Optimization of the Stratified-Charge Regime of the Reverse-Tumble Wall-Controlled Gasoline Direct-Injection Engine 2004-01-0037

An optimum combustion chamber was designed for a reverse-tumble wall-controlled gasoline direct-injection engine by systematically optimizing each design element of the combustion system. The optimization was based on fuel-economy, hydrocarbon, combustion-stability and smoke measurements at a 2000 rev/min test-point representation of road-load operating condition. The combustion-chamber design parameters that were optimized in this study included: piston-bowl depth, piston-bowl opening width, piston-bowl-volume ratio, exhaust-side squish height, bowl-lip draft angle, distance between spark-plug electrode and piston-bowl lip, spark-plug-electrode length, and injector spray-cone angle. No attempt was made to optimize the gross engine parameters such as bore and stroke or the intake system, since this study focused on optimizing a reverse-tumble wall-controlled gasoline direct-injection variant of an existing port-fueled injection engine.

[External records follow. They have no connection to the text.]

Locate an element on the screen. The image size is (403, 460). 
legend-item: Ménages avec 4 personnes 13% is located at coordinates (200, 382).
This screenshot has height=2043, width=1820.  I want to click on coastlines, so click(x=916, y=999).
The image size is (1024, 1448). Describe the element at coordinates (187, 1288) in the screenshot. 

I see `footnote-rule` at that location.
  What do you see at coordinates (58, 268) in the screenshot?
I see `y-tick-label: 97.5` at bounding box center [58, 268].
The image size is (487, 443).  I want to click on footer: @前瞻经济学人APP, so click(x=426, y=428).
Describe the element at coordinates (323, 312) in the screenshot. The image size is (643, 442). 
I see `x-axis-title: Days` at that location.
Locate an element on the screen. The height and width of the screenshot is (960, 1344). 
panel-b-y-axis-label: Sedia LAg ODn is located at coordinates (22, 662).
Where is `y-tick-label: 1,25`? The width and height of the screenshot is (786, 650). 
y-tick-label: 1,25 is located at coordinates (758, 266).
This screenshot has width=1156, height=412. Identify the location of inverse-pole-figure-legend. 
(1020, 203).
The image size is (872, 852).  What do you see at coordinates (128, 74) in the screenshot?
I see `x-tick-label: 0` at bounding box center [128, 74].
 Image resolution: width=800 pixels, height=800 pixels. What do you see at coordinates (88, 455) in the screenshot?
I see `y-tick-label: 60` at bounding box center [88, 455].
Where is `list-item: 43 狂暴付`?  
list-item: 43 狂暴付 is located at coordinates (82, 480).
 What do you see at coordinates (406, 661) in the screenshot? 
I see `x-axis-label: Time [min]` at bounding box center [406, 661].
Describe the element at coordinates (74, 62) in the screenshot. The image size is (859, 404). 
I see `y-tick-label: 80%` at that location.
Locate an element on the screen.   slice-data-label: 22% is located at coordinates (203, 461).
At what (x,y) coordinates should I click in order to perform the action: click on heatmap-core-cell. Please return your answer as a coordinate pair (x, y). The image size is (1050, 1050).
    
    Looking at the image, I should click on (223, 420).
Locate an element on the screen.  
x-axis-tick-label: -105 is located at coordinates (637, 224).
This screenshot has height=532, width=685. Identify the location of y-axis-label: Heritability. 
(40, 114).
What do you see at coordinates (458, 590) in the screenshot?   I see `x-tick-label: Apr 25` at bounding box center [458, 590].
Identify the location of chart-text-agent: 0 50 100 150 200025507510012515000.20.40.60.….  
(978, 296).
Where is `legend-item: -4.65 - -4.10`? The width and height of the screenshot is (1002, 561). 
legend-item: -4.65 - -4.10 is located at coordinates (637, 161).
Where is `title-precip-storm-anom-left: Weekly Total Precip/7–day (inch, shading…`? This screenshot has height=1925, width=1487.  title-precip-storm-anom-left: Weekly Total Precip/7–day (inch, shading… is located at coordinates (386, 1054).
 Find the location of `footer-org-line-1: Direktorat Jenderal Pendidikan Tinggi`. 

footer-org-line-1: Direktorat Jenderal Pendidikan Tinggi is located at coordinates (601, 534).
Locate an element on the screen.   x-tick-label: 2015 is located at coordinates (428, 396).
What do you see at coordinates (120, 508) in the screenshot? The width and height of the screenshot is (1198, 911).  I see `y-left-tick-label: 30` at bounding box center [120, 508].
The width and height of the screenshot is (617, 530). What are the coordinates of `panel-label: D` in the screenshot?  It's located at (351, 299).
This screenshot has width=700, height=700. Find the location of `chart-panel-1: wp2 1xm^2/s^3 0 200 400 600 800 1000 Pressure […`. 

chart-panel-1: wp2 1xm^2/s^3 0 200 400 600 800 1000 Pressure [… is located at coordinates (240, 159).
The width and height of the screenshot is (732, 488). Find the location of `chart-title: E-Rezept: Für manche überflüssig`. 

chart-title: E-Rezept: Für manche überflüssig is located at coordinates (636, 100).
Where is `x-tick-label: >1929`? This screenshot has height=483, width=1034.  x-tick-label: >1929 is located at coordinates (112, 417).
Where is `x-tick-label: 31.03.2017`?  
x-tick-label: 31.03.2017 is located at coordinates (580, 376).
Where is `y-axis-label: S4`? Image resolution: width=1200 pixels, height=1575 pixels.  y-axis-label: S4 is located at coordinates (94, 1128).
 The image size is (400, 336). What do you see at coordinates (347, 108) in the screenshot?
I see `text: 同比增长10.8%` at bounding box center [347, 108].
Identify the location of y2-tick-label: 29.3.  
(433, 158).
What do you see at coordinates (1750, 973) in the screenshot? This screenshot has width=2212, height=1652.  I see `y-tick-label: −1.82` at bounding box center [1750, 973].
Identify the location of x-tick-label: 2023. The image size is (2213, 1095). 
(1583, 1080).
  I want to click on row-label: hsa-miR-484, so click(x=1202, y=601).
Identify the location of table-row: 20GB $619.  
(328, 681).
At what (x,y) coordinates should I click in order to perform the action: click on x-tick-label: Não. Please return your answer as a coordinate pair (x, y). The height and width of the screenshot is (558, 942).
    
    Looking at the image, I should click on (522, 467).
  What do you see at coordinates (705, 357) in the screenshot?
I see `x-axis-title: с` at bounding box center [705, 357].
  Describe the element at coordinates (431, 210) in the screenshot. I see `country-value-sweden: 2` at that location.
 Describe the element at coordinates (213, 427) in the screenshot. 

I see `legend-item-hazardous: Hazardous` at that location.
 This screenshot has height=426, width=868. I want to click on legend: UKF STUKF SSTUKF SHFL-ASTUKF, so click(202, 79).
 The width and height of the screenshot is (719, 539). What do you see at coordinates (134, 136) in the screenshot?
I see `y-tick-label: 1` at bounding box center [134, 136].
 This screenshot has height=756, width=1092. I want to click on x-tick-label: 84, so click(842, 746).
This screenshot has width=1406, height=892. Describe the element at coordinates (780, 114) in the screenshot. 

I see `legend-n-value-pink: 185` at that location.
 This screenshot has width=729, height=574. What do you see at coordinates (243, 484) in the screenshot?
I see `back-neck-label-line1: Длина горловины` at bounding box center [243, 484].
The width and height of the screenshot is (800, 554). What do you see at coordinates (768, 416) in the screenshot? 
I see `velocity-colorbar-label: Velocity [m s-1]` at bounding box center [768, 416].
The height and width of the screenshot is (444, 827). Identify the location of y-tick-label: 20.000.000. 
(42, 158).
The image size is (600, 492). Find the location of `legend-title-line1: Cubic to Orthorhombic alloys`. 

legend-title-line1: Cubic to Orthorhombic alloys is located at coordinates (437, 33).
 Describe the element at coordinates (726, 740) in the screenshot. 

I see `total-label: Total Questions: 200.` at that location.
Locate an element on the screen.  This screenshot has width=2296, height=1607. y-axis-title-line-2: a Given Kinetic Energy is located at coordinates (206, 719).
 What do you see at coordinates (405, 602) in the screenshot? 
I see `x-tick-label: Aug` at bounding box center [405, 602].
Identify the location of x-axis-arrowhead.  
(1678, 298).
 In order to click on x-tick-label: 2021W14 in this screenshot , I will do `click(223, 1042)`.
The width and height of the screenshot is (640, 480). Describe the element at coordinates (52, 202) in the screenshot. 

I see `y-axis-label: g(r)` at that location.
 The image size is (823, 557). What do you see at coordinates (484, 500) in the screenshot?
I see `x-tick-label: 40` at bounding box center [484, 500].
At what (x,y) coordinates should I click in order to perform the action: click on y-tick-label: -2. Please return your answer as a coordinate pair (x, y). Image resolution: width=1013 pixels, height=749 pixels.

The results of this study showed that numerous tradeoffs in engine performance parameters have to be made in selecting the geometric features of the piston bowl, spray angle and spark-plug protrusion in arriving at the optimum design. The results of this study also showed that by preserving certain physical characteristics of the piston, operating characteristics of the engine with that piston could be passed on to other piston designs. A piston bowl that combines the design features of a positive draft-angle lip in the back of the bowl and a negative draft-angle lip on the sides of the bowls generates a hybrid piston bowl that possesses features from both original designs. In the final design, the positive draft-angle lip in the back of the piston bowl as well as its increased bowl depth allowed it to achieve very low smoke. While the negative draft-angle lips on the side of the piston bowl allowed the final piston-bowl design to achieve very low hydrocarbons emissions.